Les maux sont connus. Selon Arnaud Robinet, 80 % des Ehpad publics ont des difficultés de trésorerie. La stratégie fait également défaut. En termes de pilotage, le président de la FHF pousse l'idée d'un « service public » du grand âge et regrette que le sanitaire et le médico-social ne se trouvent pas dans le même portefeuille ministériel, ce qui faciliterait le décloisonnement entre ville, hôpital et Ehpad.
Agnès Firmin Le Bodo abonde en ce sens, souhaitant même institutionnaliser cette organisation transversale à l'échelle locale. « Je crois à l'autonomie des territoires, c'est à eux de s'organiser », dit-elle. Pas d'annonces en revanche sur le projet de loi de financement de la Sécu (PLFSS) en préparation, qui « représente tout de même 600 milliards d'euros, dont 250 milliards rien que pour la santé ».
Impasse financière
Éric Chenut, président de la Mutualité française, s'interroge lui aussi sur le modèle des Ehpad, de plus en plus médicalisé. « Nos Ehpad sont-ils encore des établissements médico-sociaux ou simplement des unités de soins de longue durée sans vouloir le dire ? » Il propose d'agir sur plusieurs leviers – investir massivement sur la prévention, accélérer le partage des données ou étoffer l'approche populationnelle.

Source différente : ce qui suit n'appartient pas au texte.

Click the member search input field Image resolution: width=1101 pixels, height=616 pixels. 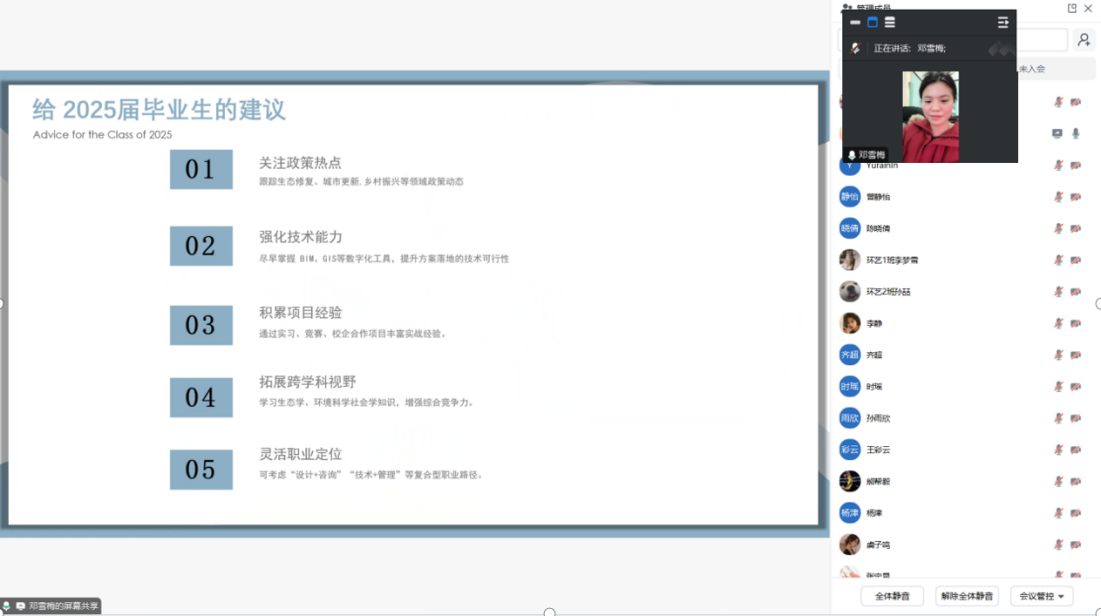click(x=1040, y=40)
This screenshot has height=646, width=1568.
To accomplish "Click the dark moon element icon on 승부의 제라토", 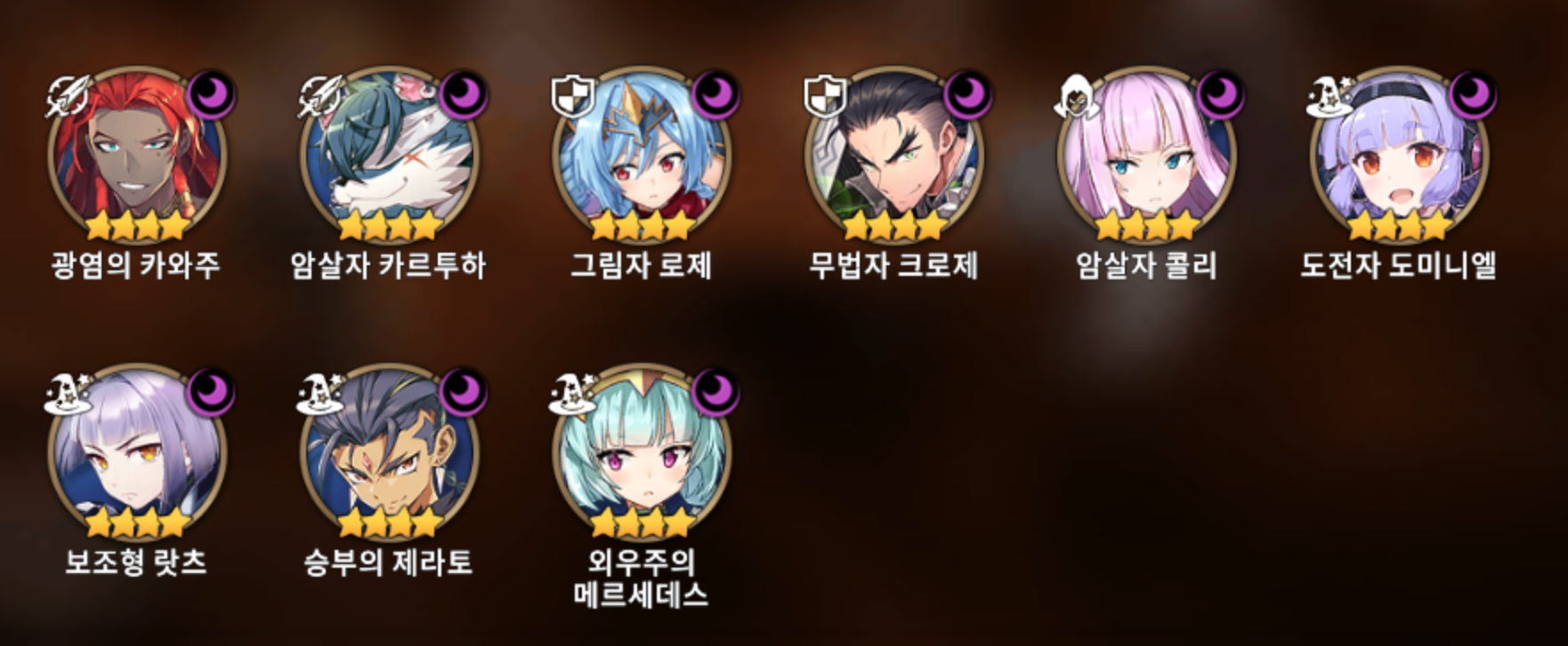I will 464,392.
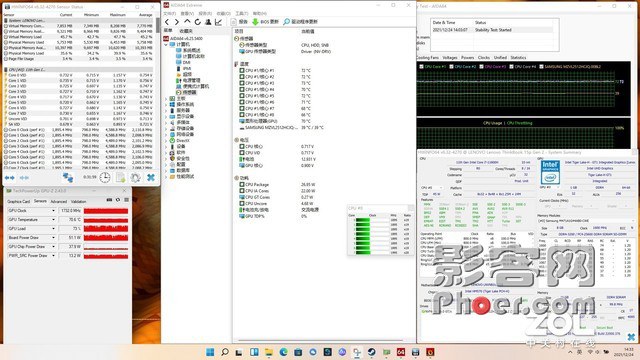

Sophie Boissard, directrice générale du groupe Korian, pointe carrément l'impasse financière du secteur, accélérée par la pandémie, le livre enquête Les Fossoyeurs et l'inflation. De 2019 à 2022, alors qu'un lit occupé voyait sa rémunération augmenter de 10 %, la masse salariale croissait de 25 %, le coût de l'alimentation de 20 % et l'énergie de 60 %. Dans le même temps, la dotation de soins était relevée de 3 % tandis que les coûts globaux étaient multipliés par deux, voire trois. « Il faut remettre à plat le modèle économique, avance-t-elle. Car l'analyse présentée par le rapport Libault avant la crise n'est plus valable. » Et surtout former et fidéliser davantage de blouses blanches dans ce secteur. « Nous formons deux fois moins de soignants que nos besoins. »
Redessiner la ville
Luc Carvounas, président de l'Unccas, qui fédère quelque 4 000 centres communaux ou intercommunaux d’action sociale, plaide pour une politique nationale du bien vieillir et un réaménagement du territoire. « Il faut redessiner la ville autour des personnes âgées pour que les Ehpad fassent partie intégrante des quartiers », souligne-t-il.
En attendant mieux – la loi bien vieillir dans les tuyaux –, la ministre a invité les acteurs à encourager l'apprentissage et elle a souhaité un grand plan de formation sur les soins palliatifs.